Costa ainda mal viu os poderes que Bruxelas ganha com desvio de Passos

11/02/2016
Colocado por: Rui Peres Jorge

Costa e passos

Crédito: Bruno Simão / Negócios

Em Maio a Comissão Europeia irá avaliar porque razão o país não fechou o Procedimentos dos Défices Excessivos (PDE) em 2015, como lhe foi recomendado em 2013. Como damos conta no Negócios esse pode ser um dos legados de Passos Coelho mais penalizadores para António Costa que, por estes dias, também não gozará de muita confiança da Comissão após as intensas negociações em torno do esboço orçamental. Mas se a pressão agora foi grande, em Maio o poder de fogo de Bruxelas será bem superior. Se a Comissão concluir Portugal não adoptou “medidas eficazes” para reequilibrar as suas contas, o PDE deverá ser escalonado. São possíveis (mas não obrigatórias) multas e são quase certos controlos adicionais que, dependendo da graduação da sanção, poderão até fazer lembrar os anos da troika. Eis o que prevêem as regras.

 

1 – Procedimento dos défices fica aberto

 

Ao abrigo do artigo 126 do Tratado da UE (que define o procedimento dos défices excessivos) o Conselho da UE estabeleceu, em Junho de 2013, que Portugal deveria fechar cortar o défice orçamental global para menos de 3% do PIB em 2015, garantindo uma redução do défice estrutural (o que desconta o efeito do ciclo económico e das medidas temporárias) em todos os anos (e de pelo menos 0,5 pontos de PIB).
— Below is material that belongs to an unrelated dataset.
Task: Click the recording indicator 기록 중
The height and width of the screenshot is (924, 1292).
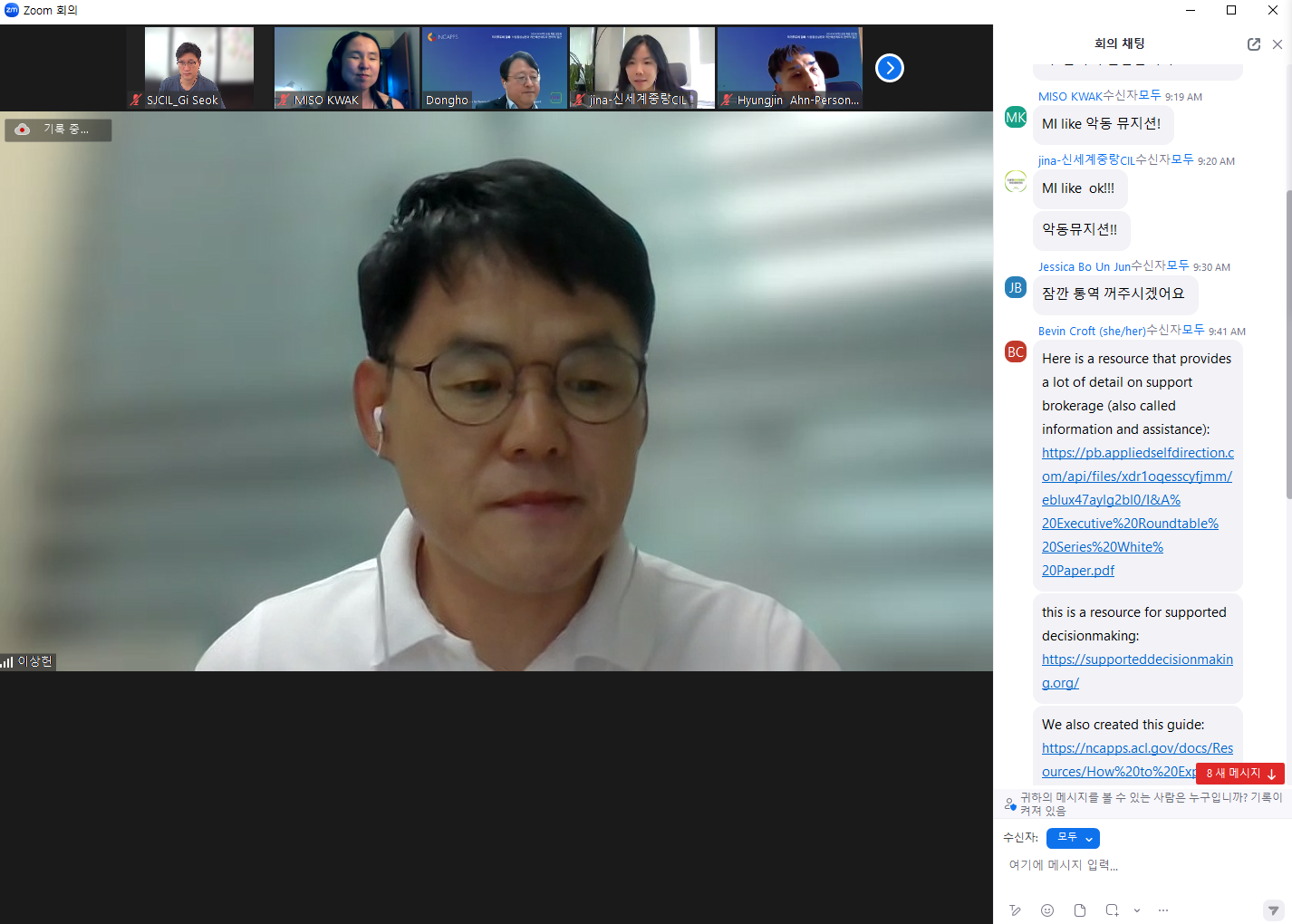Action: 58,130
“Portugal should bring the headline deficit to 5,5 % of GDP in 2013, 4,0 % of GDP in 2014 and 2,5 % of GDP in 2015, which is consistent with an improvement in the structural balance of 0,6 % of GDP in 2013, 1,4 % of GDP in 2014 and 0,5 % of GDP in 2015”

Ora, mesmo sem a resolução do Banif decidida no final de 2015, o défice do ano passado deverá ficar em 3,1% do PIB, diz o Governo. Com o Banif, o valor salta para 4,3% do PIB. Pior, a última estimativa do Governo aponta para um agravamento do saldo estrutural em 2015 de 0,5 pontos de PIB. Estes valores serão confirmados em Abril (pelo Eurostat para o saldo global) e Maio (pela Comissão para o saldo estrutural). O que se seguirá?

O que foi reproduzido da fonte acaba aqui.